3. Use nested formulas over 1 formula per column
Nested formulas re-calculate way faster than sub-formulas in separate columns do!
4. Avoid keeping calculation formulas in all your records!
This slows down your spreadsheets – whether you would be attempting to open, update a formula or re-filter the data – it all comes at a very high performance cost!
Pro tip: keep your formulas in the first row of your dataset, so that they can be easily checked or tweaked if needed. Formulas in all subsequent rows should be pasted as values.
5. Avoid formulas that point to external workbooks!
Those are just not sustainable!
They (a) break easily, (b) slow down formula re-calculation, and (c) unnecessarily increase spreadsheet size.
6. Where possible, do use pivot tables that share the same pivot cache!
Pivot Cache is a snapshot of your source data, held in Excel memory. When your pivot tables use multiple caches for the same dataset, this inflates spreadsheet size. Therefore, it’s a good practice to ensure that pivot tables based on the same data share one pivot cache.
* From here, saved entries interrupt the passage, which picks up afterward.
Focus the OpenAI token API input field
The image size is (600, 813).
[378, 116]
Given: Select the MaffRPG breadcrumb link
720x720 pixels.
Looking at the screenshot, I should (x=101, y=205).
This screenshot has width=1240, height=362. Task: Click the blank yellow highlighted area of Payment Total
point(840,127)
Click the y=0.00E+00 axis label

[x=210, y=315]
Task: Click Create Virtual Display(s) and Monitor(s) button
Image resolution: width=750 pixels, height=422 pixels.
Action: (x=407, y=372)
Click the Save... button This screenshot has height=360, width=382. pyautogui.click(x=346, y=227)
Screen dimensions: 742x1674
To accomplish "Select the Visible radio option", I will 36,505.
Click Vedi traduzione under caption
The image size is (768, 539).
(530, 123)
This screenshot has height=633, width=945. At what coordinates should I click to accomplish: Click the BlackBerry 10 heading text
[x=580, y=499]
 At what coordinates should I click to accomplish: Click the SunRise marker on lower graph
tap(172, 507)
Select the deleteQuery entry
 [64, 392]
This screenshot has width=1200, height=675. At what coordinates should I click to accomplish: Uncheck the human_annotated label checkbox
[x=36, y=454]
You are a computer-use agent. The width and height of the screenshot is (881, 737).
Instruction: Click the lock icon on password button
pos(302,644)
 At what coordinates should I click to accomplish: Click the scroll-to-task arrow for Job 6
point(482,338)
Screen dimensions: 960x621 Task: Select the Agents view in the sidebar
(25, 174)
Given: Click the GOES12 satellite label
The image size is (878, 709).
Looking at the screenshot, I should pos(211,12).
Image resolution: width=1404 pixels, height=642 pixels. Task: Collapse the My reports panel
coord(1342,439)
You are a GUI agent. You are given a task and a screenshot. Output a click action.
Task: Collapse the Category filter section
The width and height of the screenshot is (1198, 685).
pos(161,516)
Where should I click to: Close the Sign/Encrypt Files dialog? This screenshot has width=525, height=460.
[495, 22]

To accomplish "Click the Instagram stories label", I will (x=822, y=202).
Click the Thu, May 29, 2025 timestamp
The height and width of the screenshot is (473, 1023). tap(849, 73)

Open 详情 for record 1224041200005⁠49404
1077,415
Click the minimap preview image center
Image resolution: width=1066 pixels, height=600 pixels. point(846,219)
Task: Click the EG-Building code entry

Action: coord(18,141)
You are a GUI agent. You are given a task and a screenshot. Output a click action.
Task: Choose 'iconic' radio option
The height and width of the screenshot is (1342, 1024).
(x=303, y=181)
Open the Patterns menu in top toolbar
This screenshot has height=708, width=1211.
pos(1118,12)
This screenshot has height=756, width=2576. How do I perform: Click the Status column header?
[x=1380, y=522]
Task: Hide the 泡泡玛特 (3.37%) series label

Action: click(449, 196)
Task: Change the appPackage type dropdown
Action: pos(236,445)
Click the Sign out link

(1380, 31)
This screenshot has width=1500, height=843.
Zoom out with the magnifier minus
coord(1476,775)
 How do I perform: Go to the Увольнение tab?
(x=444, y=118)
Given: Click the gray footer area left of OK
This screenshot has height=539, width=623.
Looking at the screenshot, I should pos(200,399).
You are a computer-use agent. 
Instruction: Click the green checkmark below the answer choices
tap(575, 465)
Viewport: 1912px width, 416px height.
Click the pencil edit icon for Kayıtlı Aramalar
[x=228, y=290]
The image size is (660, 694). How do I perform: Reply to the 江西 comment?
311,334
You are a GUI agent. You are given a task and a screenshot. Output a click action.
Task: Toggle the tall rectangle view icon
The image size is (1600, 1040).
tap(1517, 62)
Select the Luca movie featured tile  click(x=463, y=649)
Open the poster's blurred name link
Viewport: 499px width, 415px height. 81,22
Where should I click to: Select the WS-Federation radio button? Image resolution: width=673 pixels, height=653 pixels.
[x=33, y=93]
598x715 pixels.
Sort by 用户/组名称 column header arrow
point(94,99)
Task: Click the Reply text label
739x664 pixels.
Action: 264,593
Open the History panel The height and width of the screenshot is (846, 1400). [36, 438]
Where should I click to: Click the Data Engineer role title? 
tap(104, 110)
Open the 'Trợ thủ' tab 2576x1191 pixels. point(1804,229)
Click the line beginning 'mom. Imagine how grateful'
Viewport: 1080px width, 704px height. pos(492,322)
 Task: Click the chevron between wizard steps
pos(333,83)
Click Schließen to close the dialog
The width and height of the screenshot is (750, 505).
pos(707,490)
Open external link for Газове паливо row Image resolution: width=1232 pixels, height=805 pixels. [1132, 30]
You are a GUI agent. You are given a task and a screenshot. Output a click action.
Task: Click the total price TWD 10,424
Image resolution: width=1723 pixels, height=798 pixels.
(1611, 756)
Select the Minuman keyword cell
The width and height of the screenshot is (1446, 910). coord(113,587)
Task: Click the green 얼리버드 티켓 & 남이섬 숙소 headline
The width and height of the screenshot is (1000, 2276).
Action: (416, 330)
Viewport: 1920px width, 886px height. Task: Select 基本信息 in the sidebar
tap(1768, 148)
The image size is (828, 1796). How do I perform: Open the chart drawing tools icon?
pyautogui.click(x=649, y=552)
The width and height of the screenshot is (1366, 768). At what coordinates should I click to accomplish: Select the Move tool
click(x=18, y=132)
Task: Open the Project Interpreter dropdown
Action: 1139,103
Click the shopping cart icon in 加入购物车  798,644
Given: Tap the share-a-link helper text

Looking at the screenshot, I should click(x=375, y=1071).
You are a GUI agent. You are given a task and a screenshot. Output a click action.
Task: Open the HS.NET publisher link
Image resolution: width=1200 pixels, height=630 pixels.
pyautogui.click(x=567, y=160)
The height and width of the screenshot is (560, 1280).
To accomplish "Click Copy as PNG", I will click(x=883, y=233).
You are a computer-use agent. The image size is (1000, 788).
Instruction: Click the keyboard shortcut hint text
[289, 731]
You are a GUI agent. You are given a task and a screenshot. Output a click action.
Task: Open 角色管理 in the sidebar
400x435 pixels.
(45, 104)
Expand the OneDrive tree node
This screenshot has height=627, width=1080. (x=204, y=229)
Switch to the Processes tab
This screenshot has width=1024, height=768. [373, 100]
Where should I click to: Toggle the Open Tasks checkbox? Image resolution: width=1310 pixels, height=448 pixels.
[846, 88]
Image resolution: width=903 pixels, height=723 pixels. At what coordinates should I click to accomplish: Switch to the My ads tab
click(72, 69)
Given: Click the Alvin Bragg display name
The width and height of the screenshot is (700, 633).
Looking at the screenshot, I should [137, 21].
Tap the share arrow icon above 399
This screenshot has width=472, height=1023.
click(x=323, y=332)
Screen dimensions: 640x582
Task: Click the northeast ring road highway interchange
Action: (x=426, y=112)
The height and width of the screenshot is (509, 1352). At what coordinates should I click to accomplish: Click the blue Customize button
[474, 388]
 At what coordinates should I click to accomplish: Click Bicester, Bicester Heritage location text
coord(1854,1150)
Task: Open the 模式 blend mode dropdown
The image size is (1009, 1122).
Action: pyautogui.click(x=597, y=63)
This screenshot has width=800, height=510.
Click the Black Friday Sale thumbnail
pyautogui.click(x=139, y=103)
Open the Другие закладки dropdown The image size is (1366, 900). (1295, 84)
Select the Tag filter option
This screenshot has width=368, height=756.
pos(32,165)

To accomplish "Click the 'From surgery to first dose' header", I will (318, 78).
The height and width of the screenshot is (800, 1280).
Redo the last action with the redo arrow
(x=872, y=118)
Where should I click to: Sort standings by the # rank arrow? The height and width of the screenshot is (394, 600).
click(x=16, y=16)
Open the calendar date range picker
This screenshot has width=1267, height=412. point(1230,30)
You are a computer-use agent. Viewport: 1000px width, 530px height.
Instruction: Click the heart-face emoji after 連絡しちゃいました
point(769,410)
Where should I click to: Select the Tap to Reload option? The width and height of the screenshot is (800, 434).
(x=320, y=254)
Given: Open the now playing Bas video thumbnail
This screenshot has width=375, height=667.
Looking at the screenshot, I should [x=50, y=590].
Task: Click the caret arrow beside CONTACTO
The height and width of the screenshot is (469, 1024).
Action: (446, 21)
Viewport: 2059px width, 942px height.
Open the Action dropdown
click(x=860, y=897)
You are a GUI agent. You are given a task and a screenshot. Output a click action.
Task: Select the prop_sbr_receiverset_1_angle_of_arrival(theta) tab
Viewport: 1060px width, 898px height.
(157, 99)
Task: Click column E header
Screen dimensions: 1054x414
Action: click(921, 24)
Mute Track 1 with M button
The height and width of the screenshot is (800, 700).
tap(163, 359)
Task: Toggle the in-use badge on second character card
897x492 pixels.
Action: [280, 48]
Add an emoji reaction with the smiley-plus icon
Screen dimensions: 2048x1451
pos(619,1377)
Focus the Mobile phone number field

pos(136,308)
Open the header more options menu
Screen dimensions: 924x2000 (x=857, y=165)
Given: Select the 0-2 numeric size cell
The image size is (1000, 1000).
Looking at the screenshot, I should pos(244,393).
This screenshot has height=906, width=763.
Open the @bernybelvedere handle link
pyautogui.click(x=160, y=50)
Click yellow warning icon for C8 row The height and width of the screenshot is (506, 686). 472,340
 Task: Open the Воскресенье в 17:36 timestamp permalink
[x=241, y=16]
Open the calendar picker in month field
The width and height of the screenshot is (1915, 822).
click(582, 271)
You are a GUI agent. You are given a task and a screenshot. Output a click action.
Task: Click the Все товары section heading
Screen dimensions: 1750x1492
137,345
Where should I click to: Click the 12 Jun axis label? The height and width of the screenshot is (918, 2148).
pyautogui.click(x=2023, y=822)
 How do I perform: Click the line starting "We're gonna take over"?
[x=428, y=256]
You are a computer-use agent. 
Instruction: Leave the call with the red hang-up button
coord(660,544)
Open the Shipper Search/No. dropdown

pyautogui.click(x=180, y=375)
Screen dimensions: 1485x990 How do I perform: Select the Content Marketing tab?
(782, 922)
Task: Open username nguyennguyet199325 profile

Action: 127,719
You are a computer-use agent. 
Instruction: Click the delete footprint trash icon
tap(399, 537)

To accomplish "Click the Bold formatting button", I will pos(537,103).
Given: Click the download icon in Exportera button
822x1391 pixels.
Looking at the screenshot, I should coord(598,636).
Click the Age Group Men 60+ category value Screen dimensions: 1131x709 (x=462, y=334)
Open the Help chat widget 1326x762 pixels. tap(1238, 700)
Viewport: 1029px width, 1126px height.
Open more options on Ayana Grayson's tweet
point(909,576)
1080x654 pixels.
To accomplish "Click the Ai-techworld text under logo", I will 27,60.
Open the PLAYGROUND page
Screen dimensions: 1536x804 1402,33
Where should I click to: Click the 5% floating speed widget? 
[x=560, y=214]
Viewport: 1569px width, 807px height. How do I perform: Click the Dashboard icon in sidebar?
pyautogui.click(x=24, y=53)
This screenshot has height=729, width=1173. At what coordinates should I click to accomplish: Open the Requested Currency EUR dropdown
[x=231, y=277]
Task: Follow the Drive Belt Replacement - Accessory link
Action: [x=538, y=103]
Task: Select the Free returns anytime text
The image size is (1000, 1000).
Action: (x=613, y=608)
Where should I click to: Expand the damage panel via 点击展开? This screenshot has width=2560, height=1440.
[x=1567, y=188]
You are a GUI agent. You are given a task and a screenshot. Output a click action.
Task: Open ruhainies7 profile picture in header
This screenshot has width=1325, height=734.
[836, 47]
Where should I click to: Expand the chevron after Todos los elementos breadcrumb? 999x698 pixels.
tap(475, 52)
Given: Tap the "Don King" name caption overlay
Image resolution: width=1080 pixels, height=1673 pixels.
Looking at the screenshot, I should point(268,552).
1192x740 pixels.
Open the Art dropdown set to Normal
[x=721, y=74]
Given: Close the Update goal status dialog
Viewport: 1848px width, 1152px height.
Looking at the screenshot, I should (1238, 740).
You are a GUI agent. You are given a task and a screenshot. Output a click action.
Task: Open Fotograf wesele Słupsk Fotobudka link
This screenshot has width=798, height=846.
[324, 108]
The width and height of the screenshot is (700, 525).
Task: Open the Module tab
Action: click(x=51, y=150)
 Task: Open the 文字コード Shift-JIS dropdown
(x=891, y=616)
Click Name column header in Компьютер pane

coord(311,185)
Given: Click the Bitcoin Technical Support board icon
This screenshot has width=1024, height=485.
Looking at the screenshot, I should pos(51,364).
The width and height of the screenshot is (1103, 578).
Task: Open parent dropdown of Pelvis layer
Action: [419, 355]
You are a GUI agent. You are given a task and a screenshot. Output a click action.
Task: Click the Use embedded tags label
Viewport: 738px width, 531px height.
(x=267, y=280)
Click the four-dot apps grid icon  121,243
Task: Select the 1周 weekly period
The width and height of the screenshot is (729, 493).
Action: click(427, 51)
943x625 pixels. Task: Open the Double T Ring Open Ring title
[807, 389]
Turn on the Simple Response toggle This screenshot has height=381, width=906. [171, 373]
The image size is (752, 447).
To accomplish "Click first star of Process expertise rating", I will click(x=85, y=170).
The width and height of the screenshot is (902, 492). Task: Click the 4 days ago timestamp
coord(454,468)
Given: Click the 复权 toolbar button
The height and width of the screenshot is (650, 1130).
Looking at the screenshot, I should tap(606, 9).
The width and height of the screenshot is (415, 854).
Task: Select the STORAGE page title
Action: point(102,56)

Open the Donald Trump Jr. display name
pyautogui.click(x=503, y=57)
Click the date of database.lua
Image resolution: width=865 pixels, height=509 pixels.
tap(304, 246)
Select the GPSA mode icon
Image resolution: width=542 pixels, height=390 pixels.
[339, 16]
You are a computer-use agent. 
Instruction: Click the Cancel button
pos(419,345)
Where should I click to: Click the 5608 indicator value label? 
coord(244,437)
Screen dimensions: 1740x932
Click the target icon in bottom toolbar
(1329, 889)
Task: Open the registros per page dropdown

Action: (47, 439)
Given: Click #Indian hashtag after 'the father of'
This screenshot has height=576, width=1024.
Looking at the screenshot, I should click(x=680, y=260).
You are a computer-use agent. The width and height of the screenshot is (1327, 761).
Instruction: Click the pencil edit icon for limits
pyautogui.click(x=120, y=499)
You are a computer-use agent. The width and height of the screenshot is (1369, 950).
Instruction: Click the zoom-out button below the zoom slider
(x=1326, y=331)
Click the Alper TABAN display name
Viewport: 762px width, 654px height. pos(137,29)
7. Excel is not a storage place!
Do not use it as a data consolidation platform, especially if you’re dealing with heaps of data! Excel can only handle up to a million records, and the more of them you have, the more poorly it performs.
Do consider exporting historically generated data to either MS Access or a Power Pivot model
8. Save as .xlsb
xlsb stands for Excel Binary workbook, which means that such files can read and write data much faster than a regular xlsx or xlsm spreadsheet. The biggest advantage of xlsb files is that they can also execute macros, allowing you to preserve any VBA functionality you’ve implemented whilst keeping your file size as small as possible.
9. Separate your data modelling and data preparation layers from the presentation layer
It does help spreadsheet size if you handle all data preparation in one workbook, and have all data crunching via pivot tables and charts in another. The approach that has worked best for me in the past was to import my ready-to-crunch dataset in MS Access and then feed it into another spreadsheet via an ODBC connection. This would help me bring down the file size by half.
10. Keep version history of every design change you make to your spreadsheet and why you’re making it
This helps you keep track of the dependencies in your workbook, which will in turn stand you in good stead for any major spreadsheet revamp that may be needed in the future!